On retrouve les musiciens dans la salle principale (1 263 places) du
tout nouveau Centre de congrès, inauguré voilà six mois, suite à la
rénovation de l’ancien bâtiment de style Art nouveau, situé sur les
bords du Neckar. Disons‑le tout net : on ne gagne pas au change aux
niveaux sonore comme visuel, tant les immenses volumes minimalistes
n’ont manifestement pas été conçus pour accueillir un concert
symphonique. Le son globalement compact n’aide pas à identifier les
différents instruments, mais reste plaisant pour mettre en valeur le jeu
de la concertiste, Maria Ioudenitch, choisie pour interpréter le
redoutable Concerto pour violon (1878) de Tchaïkovski.
L’Américaine d’origine russe a remporté voilà trois ans les concours
internationaux Tibor Varga, puis Joseph Joachim, ce que sa technique
parfaite (si l’on excepte un accroc dans le premier mouvement), comme
ses sonorités gorgées de couleurs et d’intention, expliquent amplement.

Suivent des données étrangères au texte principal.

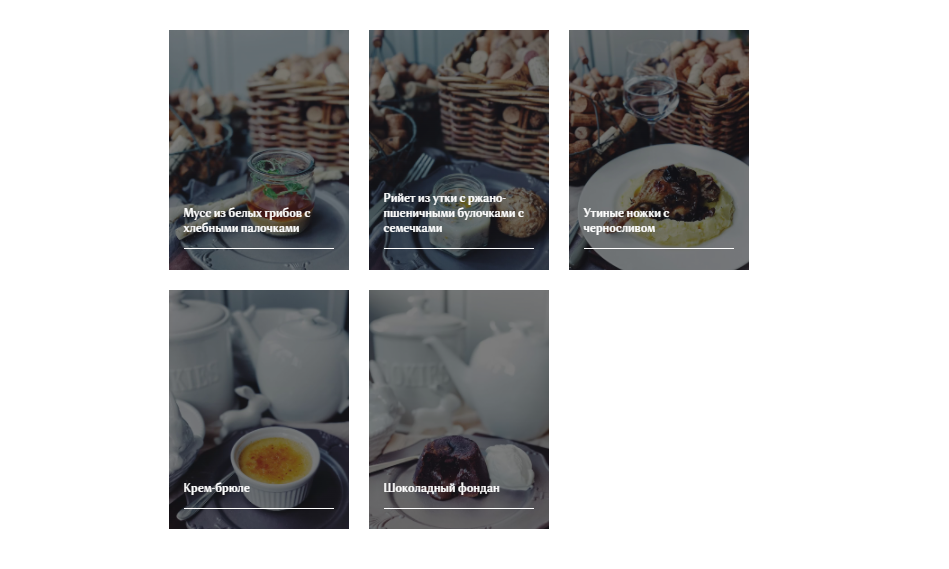Click the wine glass in the duck legs photo
949x569 pixels.
[650, 91]
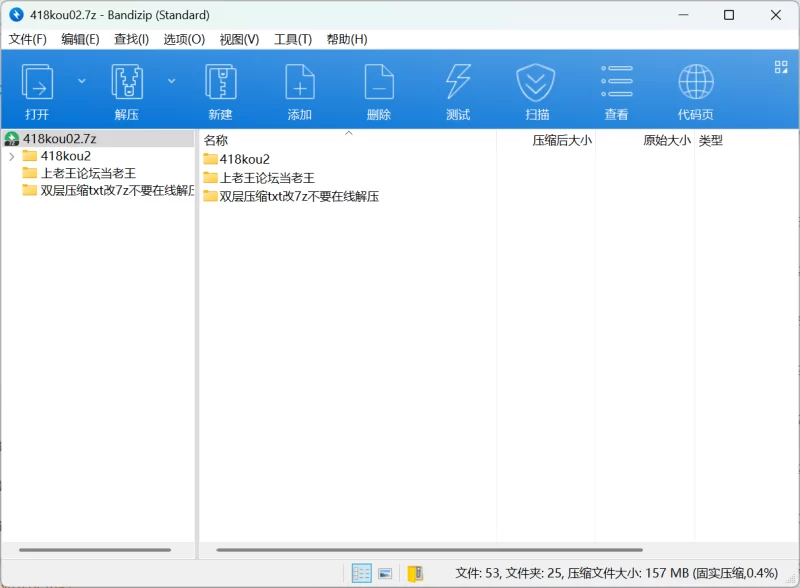This screenshot has height=588, width=800.
Task: Switch to thumbnail view in status bar
Action: pos(385,573)
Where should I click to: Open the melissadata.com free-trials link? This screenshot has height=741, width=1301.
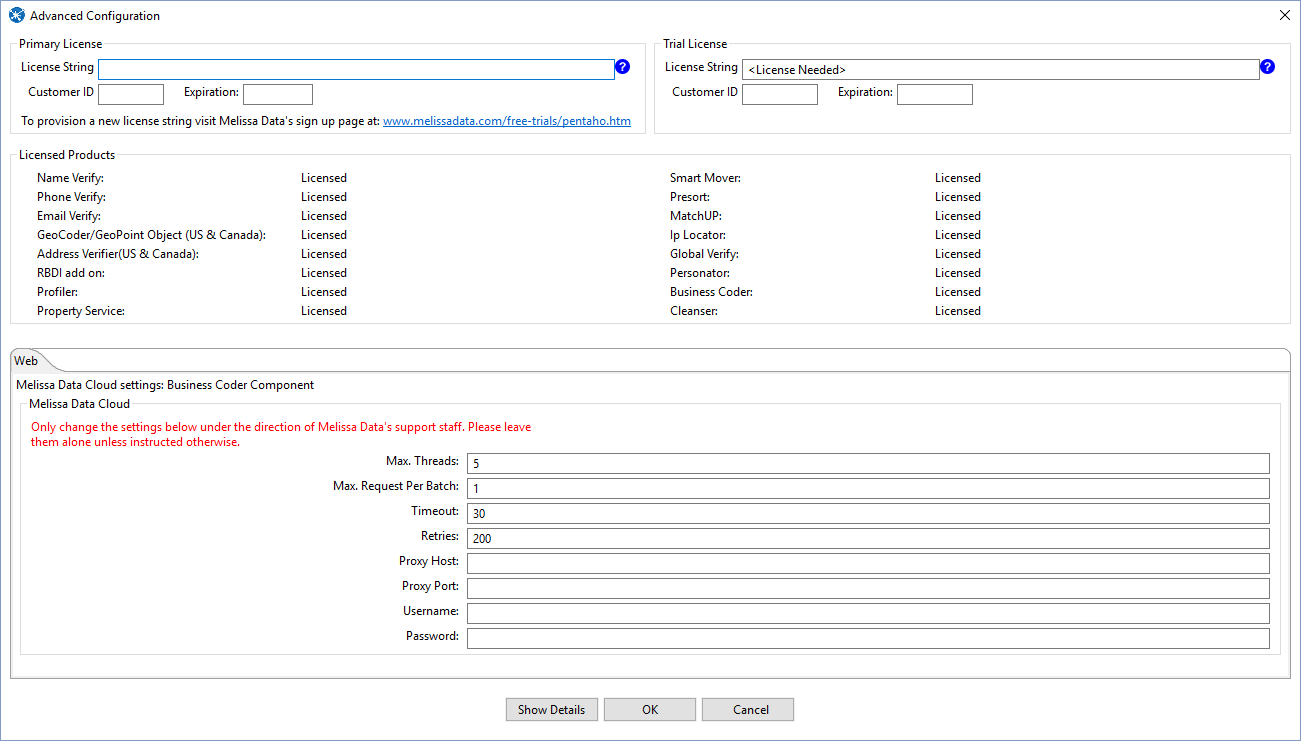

Elle est accompagnée par la cheffe française Lucie Leguay, qui soigne
les transitions et les équilibres sans chercher à tirer la couverture à
son profit. Avant ce morceau de bravoure toujours aussi spectaculaire,
la soirée avait débuté avec la pièce pour quarante cordes De profundis
(1998) de Raminta Serksnytė (née en 1975). La compositrice lituanienne
trace des lignes sinueuses et brumeuses pour ouvrir et conclure sa pièce
en arche, sur une durée d’environ 15 minutes. Entre les deux, son
tempérament parfois chaotique imprime un sentiment d’urgence qui donne
toujours envie d’écouter la suite. L’élégance des lignes et des phrasés
de Lucie Leguay n’est pas pour rien dans la réussite de cet « apéritif »
inspiré.
Après l’entracte, on déchante quelque peu, tant l’écoute de la Première Symphonie
(1899) de Sibelius n’est pas gâtée par l’acoustique. Les ruptures
imprimées par les cuivres et les timbales sonnent trop épais, tandis que
les interventions aux vents paraissent lointaines. Le geste mesuré et
d’une belle facture classique de Lucie Leguay cherche à creuser les
détails dans les passages apaisés, pour mieux s’animer d’une vivacité
toujours maîtrisée dans les parties rapides. L’Orchestre philharmonique
d’Heidelberg semble plus à l’aise dans les deux derniers mouvements, en
faisant valoir des qualités de virtuosité plus affirmées par rapport à
son expressivité.
On retrouvera la formation ici même dans le cadre du festival de
printemps, le 2 avril prochain, pour un programme Brahms et
Chostakovitch, tandis que la violoniste Maria Ioudenitch sera en récital
à l’auditorium de l’Alte Universität, pour rendre hommage à la musique de Beethoven, Ravel, Bartók et des sœurs Boulanger.